Recovery from drug addiction is best defined by the new life that you create in place of the old one. In other words, it is not so much about quitting the drugs themselves (although obviously this is necessary), but it is more about what you are going to replace all of that with.
Traditional recovery has a solution for this: you replace it with the 12 step program and the fellowship that goes along with it. This works great for some people and not so well for others. In fact, it actually fails for the majority of people who try it out. But it is still a solid support system and it is widespread and it is free, so it is still worth a shot. For most people, 12 step recovery makes a good starting point for their recovery.
The real test of long term recovery is in fighting complacency and not returning to your drug of choice some day. This is tricky over long periods of time because complacency can set it and we can get a bit lazy in our defense against addiction. It is easy to be lulled into a false sense of security while we are living in recovery, and we think that we have made enough growth and enough progress to be protected from relapse. The truth is that we are never done growing and learning, and this is the whole key to long term recovery.
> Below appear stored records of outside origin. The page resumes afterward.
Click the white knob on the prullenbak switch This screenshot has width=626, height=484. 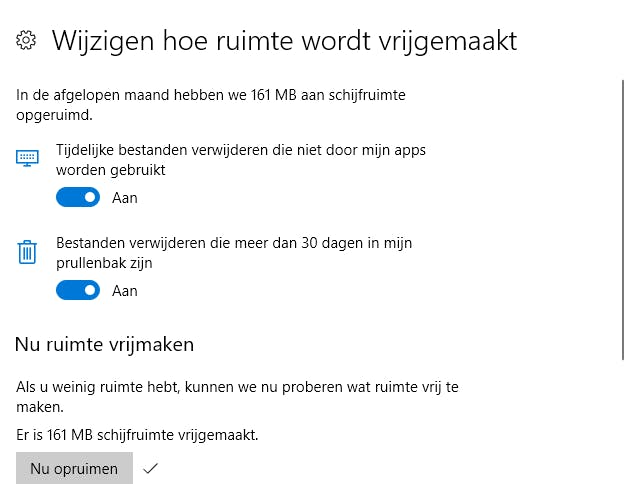(x=90, y=291)
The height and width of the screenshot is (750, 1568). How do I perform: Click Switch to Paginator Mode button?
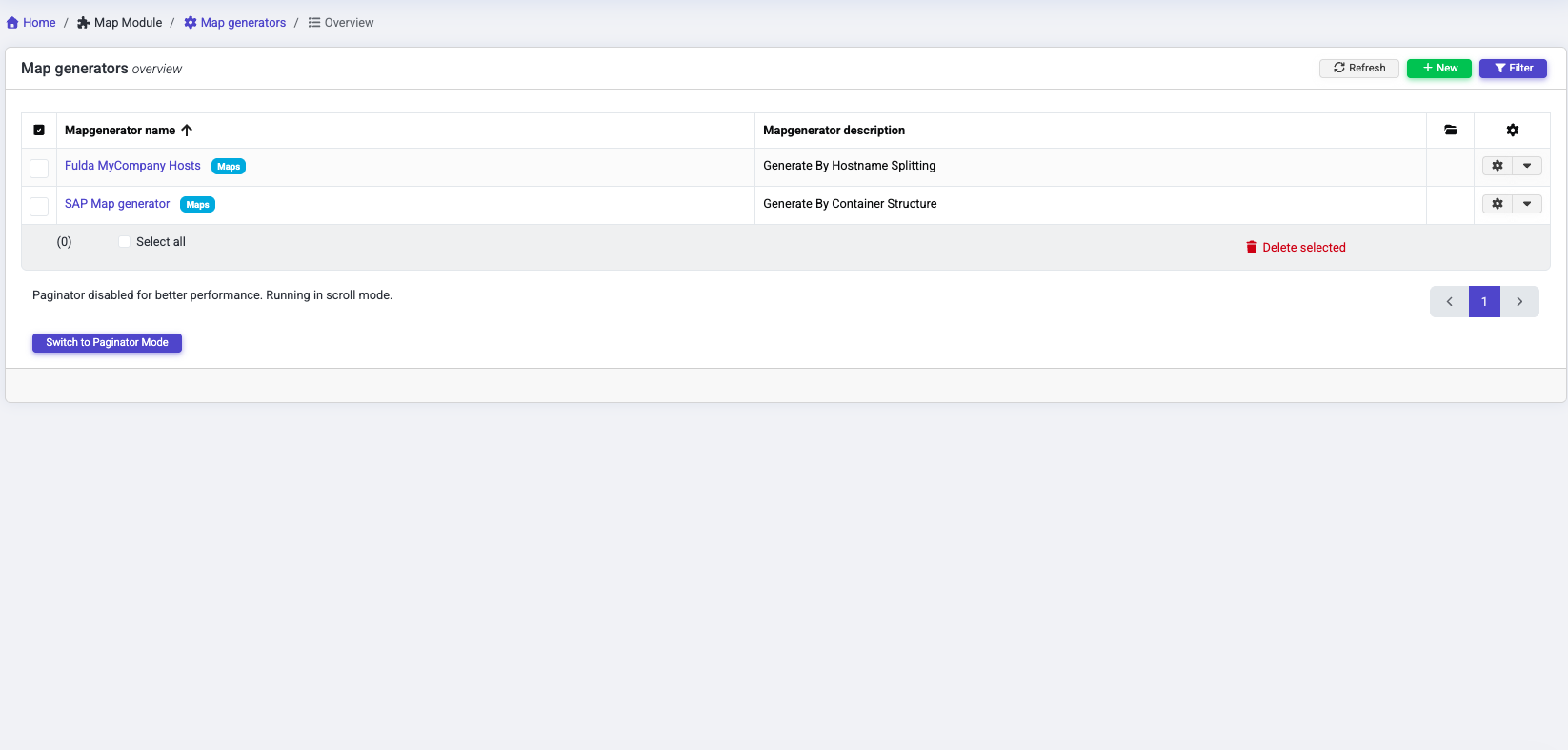tap(107, 343)
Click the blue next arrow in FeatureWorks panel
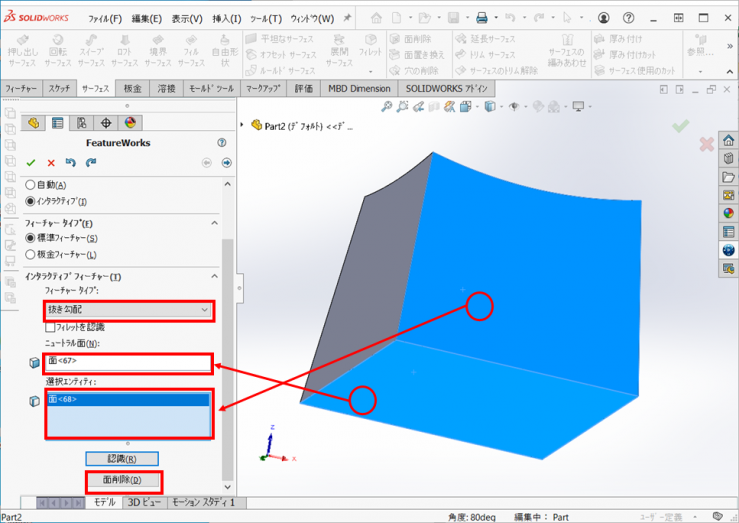The image size is (739, 523). pyautogui.click(x=226, y=163)
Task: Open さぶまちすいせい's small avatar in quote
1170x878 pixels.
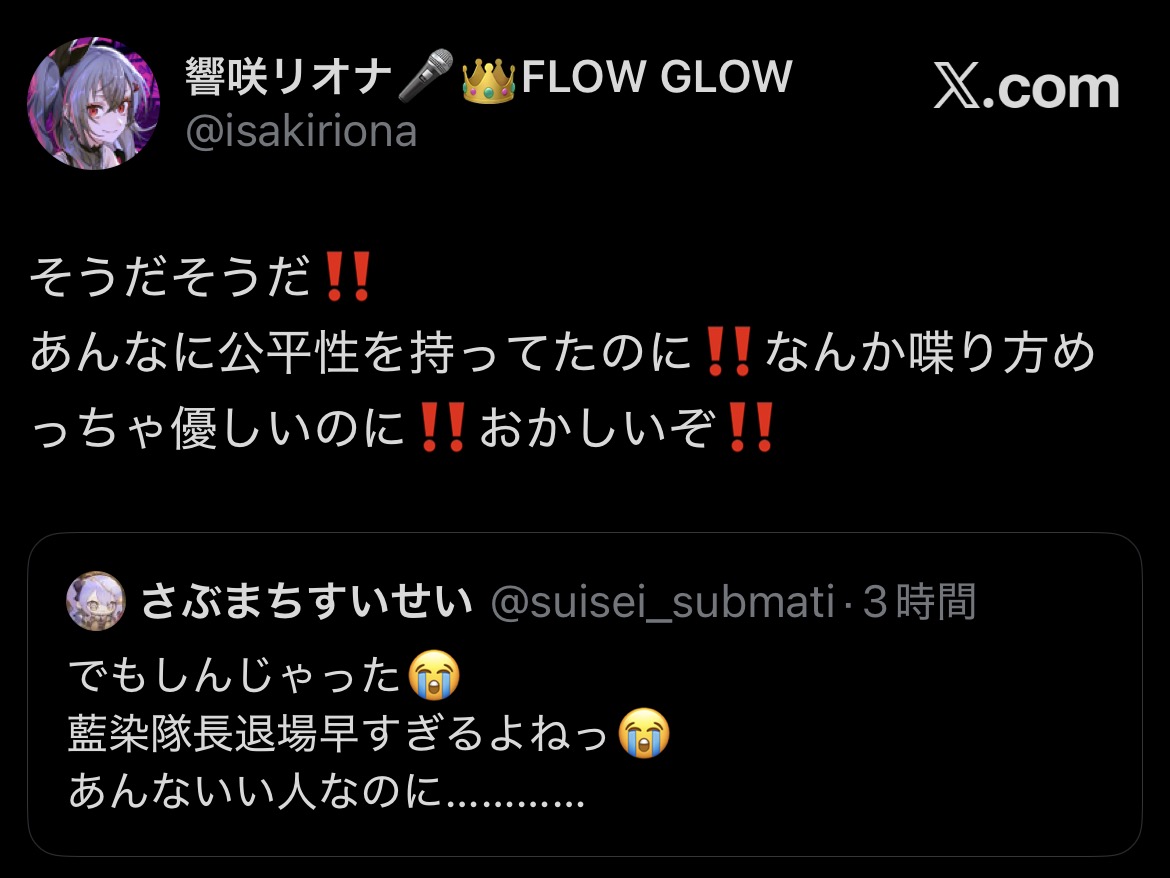Action: tap(96, 601)
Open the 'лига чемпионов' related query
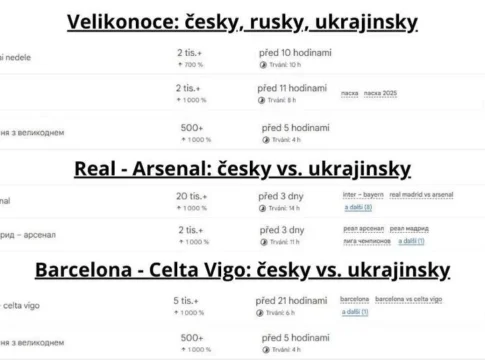This screenshot has height=360, width=485. (367, 241)
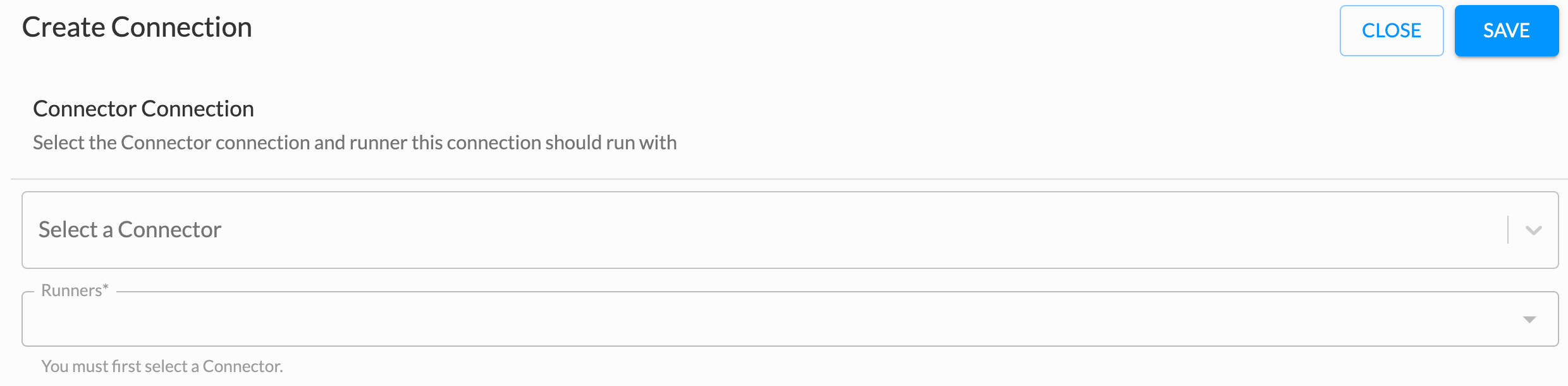This screenshot has width=1568, height=386.
Task: Click the Create Connection page title
Action: coord(137,27)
If you look at the successful examples of recovery–people who have stayed clean and sober for multiple years of recovery–they are always pushing themselves to grow and to learn new things. They are actively seeking new growth experiences. This is the whole key to recovery. If you become stagnant, you risk relapse. If you keep pushing for growth, you remain protected from addiction.
What happens in traditional recovery a lot is that people become complacent. They focus there is usually on spiritual growth, and so people limit themselves to how they will grow in recovery. This is a huge mistake, and cuts people off from experiencing growth in other areas of their life. For example, people who embrace vigorous daily exercise in their lives tend to do really, really well in long term recovery. This is a hugely underestimated part of recovery that traditional programs completely overlook. It is only through a mindset of holistic growth that people will see this as being truly beneficial to their sobriety.